One of the most important determinants of cellular longevity is the length of the telomeres at the ends of our chromosomes. With each division, the telomere shortens, until it is too short for cell division to occur. The longer the telomere, the “younger” are your cells.
It is now possible to measure telomere length through a blood test. For a full explanation of this interesting subject, read Staying young (Fit4life, May 8, 2011).
Let me just highlight that we can enhance health (and hopefully, longevity) by inducing telomerase (the enzyme that repairs and elongates telomeres) activity. Some of the nutrients that have been found to enhance telomerase activity include astragalus extracts and colostrum (most probably due to the growth factors it contains).

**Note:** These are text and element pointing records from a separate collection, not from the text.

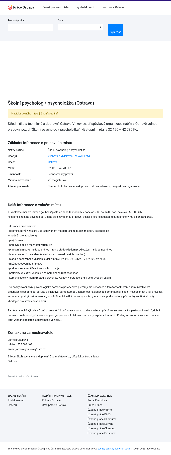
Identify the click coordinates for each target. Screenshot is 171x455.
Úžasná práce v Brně (100, 409)
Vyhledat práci (85, 7)
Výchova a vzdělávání (60, 156)
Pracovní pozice (16, 20)
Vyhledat (115, 30)
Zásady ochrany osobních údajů (114, 448)
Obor (60, 20)
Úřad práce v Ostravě (54, 405)
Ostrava (52, 162)
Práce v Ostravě (51, 400)
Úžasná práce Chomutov (102, 419)
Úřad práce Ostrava (113, 7)
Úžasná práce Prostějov (101, 433)
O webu (12, 405)
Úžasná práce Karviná (100, 423)
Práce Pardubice (97, 400)
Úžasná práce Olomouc (101, 428)
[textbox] (64, 27)
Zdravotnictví (82, 156)
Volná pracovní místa (55, 7)
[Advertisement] (85, 72)
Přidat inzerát (16, 400)
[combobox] (80, 27)
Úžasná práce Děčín (99, 414)
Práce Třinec (95, 405)
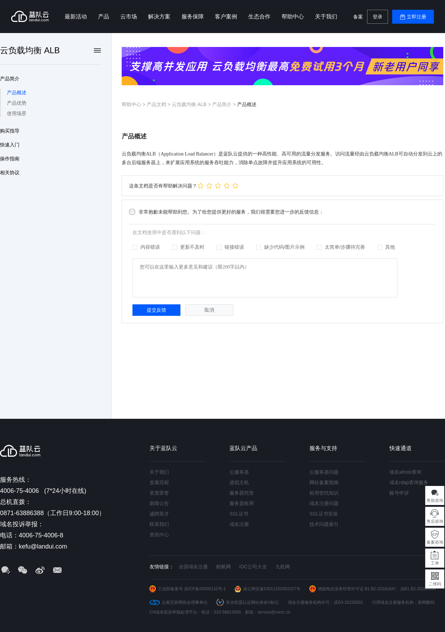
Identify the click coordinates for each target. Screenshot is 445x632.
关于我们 (326, 16)
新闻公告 (159, 503)
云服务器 (239, 472)
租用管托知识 (324, 493)
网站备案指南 (324, 482)
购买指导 (9, 131)
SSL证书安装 (323, 514)
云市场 (128, 16)
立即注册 (416, 16)
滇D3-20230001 (348, 602)
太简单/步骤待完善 (341, 247)
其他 (386, 247)
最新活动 (76, 16)
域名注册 (239, 524)
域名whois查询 (405, 472)
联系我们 (159, 524)
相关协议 (9, 172)
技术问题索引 (324, 524)
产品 (103, 16)
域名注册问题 (324, 503)
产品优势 (16, 103)
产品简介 (9, 78)
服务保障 (192, 16)
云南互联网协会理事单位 (185, 602)
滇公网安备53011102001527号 (271, 588)
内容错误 (146, 247)
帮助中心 (293, 16)
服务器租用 (241, 503)
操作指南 (9, 158)
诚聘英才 (159, 514)
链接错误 (230, 247)
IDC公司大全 (253, 566)
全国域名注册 (193, 566)
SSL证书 (238, 514)
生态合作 (259, 16)
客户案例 (226, 16)
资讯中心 (159, 534)
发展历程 (159, 482)
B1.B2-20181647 (380, 588)
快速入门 (9, 144)
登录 (377, 16)
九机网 (282, 566)
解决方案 (159, 16)
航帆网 (223, 566)
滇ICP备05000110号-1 (205, 588)
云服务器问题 (324, 472)
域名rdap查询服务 (408, 482)
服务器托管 (241, 493)
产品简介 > (224, 104)
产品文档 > (159, 104)
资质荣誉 (159, 493)
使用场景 (16, 113)
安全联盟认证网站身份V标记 (252, 602)
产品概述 (16, 92)
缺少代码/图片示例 (280, 247)
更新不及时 (188, 247)
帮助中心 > (134, 104)
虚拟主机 (239, 482)
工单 (435, 563)
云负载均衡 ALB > (192, 104)
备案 (358, 16)
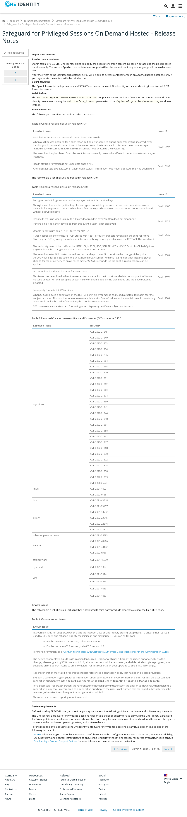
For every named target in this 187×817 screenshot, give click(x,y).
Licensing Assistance (70, 798)
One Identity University (71, 784)
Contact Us (10, 789)
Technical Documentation (37, 20)
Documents (35, 784)
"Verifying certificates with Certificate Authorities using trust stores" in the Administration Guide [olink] (116, 651)
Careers (9, 794)
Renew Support (68, 794)
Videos (32, 794)
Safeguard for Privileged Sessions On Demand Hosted (84, 20)
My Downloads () (177, 16)
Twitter (102, 789)
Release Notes (14, 52)
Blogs (32, 798)
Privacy (103, 809)
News (8, 798)
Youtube (103, 798)
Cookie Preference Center (128, 809)
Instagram (104, 784)
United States (173, 778)
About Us (10, 779)
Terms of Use (84, 809)
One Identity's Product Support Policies (55, 741)
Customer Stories (38, 779)
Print (158, 16)
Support (14, 20)
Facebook (104, 779)
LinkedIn (103, 794)
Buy (7, 784)
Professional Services (71, 789)
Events (32, 789)
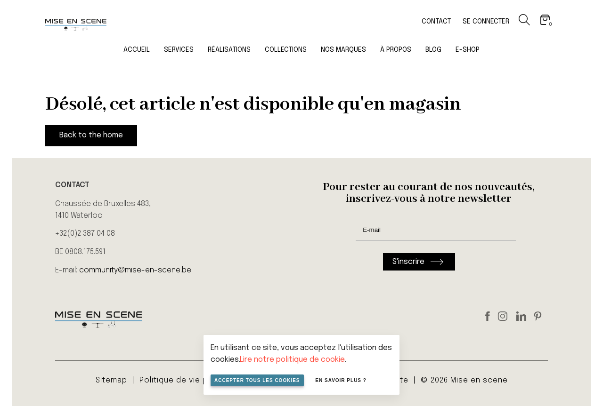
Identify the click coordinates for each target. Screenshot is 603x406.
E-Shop (468, 50)
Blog (433, 50)
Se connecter (486, 21)
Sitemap (111, 380)
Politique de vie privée (183, 380)
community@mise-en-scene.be (135, 270)
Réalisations (229, 50)
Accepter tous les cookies (257, 380)
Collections (286, 50)
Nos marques (343, 50)
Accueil (136, 50)
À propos (395, 50)
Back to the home (91, 135)
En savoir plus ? (341, 380)
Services (179, 50)
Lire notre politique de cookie (292, 360)
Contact (436, 21)
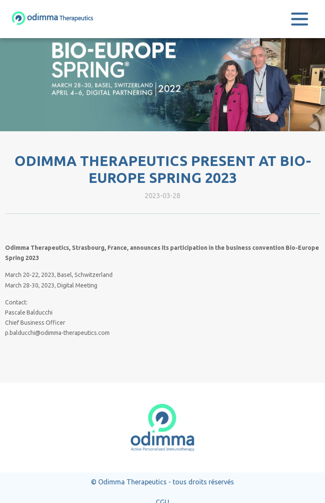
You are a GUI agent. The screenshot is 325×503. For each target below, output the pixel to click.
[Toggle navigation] (299, 19)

Since cancer cells also divide infinitely because they can continually renew their telomeres, some of the anti-cancer properties of natural nutrients or herbs may be due to their telomerase-inhibiting action. These include resveratrol, garlic, curcumin, vitamin E, fish oil, silymarin and quercetin.
All the natural nutrients mentioned above have multiple health benefits, as is true with most food and herbal medicines.
If some nutrients enhance telomerase, and others inhibit it, won’t they then cancel out each other? This is an important consideration when taking supplements, because for drugs, some interactions between different drugs may cancel out or enhance their respective effects.
Fortunately, in nature, the positive and negative effects are usually selective. For example, when we feed friendly bacteria with prebiotics, we need not worry about feeding the bad pathogenic bacteria too, because they prefer different foods.
Likewise, telomerase activation and inhibition in healthy and cancer cells seem to operate differently. For example, some experts believe that resveratrol induces telomerase in normal cells, but inhibits telomerase in cancer cells. This may be true for many other nutrients too.
A most exciting discovery is that the mind actually influences the switching on/off or expression of the genes. This gives scientific credence to motivational slogans such as “You are what you think” and “Change your thinking, change your life”.
Epigenetics is the science of the influence of other factors (e.g. mind, diet, exercise and environment) on our genes. While our genome is our genetic blueprint, external factors can be so strong such that the development of our cells can be more influenced by our thoughts, diet, lifestyle and environment than by the genes.